Publier un essai sur la bande dessinée, de caractère historique, théorique, esthétique ou didactique, et espérer pouvoir l’agrémenter de quelques illustrations destinées à clarifier le propos en mettant sous les yeux du lecteur ce dont on parle, voilà un souhait qui, en France, rencontre des obstacles de plus en plus insurmontables. Je suis bien placé pour le savoir, ayant été personnellement concerné, ces derniers mois, par plusieurs dossiers de cette sorte qui se sont soldés par des négociations sans fin et parfois infructueuses.
Les éditeurs alternatifs ou indépendants, et les auteurs qu’ils représentent, se montrent généralement compréhensifs et accordent volontiers des autorisations de reproduction à titre gracieux ou peu onéreux.

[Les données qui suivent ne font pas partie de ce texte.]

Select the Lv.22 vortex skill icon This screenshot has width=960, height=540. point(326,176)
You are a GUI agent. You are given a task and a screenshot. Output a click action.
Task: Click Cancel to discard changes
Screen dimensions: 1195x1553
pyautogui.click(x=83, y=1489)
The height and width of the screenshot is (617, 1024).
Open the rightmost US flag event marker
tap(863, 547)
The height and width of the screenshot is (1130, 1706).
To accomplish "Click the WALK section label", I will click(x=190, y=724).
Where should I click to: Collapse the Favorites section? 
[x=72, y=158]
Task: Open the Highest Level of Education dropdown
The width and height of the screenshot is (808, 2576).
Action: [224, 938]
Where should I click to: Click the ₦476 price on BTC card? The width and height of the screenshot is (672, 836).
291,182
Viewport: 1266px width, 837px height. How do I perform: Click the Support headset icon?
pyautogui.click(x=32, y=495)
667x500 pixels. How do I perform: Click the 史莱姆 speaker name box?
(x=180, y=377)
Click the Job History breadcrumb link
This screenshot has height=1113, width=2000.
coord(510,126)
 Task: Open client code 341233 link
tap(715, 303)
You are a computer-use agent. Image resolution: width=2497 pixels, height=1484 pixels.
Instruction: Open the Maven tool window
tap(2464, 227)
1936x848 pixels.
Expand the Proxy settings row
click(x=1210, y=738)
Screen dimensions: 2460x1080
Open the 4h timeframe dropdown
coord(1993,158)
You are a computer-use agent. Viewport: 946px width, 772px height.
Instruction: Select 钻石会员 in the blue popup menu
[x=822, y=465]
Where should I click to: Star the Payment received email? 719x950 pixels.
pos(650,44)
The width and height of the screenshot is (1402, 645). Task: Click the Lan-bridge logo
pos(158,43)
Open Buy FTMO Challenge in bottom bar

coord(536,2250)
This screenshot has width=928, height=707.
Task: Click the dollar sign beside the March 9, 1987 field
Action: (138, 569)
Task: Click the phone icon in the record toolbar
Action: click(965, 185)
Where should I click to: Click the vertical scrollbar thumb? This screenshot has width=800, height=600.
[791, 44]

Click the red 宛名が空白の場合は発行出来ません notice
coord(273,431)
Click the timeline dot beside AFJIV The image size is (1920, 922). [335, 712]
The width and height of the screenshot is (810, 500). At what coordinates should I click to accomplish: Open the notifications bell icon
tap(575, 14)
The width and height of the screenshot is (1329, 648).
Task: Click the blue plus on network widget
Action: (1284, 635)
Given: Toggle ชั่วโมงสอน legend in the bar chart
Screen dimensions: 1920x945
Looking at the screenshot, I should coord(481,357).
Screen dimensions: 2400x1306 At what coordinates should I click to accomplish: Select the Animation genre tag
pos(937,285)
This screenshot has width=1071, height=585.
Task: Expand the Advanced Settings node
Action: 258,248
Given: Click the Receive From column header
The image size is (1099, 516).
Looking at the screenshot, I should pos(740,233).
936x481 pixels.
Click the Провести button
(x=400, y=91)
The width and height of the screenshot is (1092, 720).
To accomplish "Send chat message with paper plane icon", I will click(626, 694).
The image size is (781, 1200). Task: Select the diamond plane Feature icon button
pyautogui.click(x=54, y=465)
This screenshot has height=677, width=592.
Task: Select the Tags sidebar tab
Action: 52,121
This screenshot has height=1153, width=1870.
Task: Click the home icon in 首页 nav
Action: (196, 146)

Les grands éditeurs de bande dessinée, en revanche (dont il est difficile de se passer puisque la plupart des œuvres qui ont fait l’histoire du neuvième art figurent dans leurs catalogues), et certains agents d’auteurs, appliquent presque unanimement des barèmes tarifaires dissuasifs et impraticables. Le problème est qu’ils se refusent à faire la différence entre les utilisations de nature strictement commerciale, pour lesquelles il est logique que l’artiste touche un intéressement correct, et les autres. On a généralement beaucoup moins de difficultés à reproduire des extraits de bandes dessinées américaines, parce qu’il existe dans le code des États-Unis des règles concernant ce qui est appelé là-bas le fair use, c’est-à-dire l’usage loyal d’une œuvre protégée, à des fins telles que « la critique, le commentaire, l’information journalistique, l’enseignement, les études universitaires et la recherche ».

Comme le précise Wikipédia, le fair use « essaie de prendre en compte à la fois les intérêts des bénéficiaires des droits d’auteur et l’intérêt public, pour la distribution de travaux créatifs, en autorisant certains usages qui seraient, autrement, considérés comme illégaux. » Et l’encyclopédie en ligne de préciser : « Alors que les autres pays définissent assez précisément ce qui est autorisé, le droit des États-Unis donne seulement des critères (factors) que les tribunaux doivent apprécier et pondérer pour décider si un usage est effectivement loyal. Par conséquent, le fair use tend à couvrir plus d’usages que n’en autorisent les autres systèmes, mais au prix d’un plus grand risque juridique. »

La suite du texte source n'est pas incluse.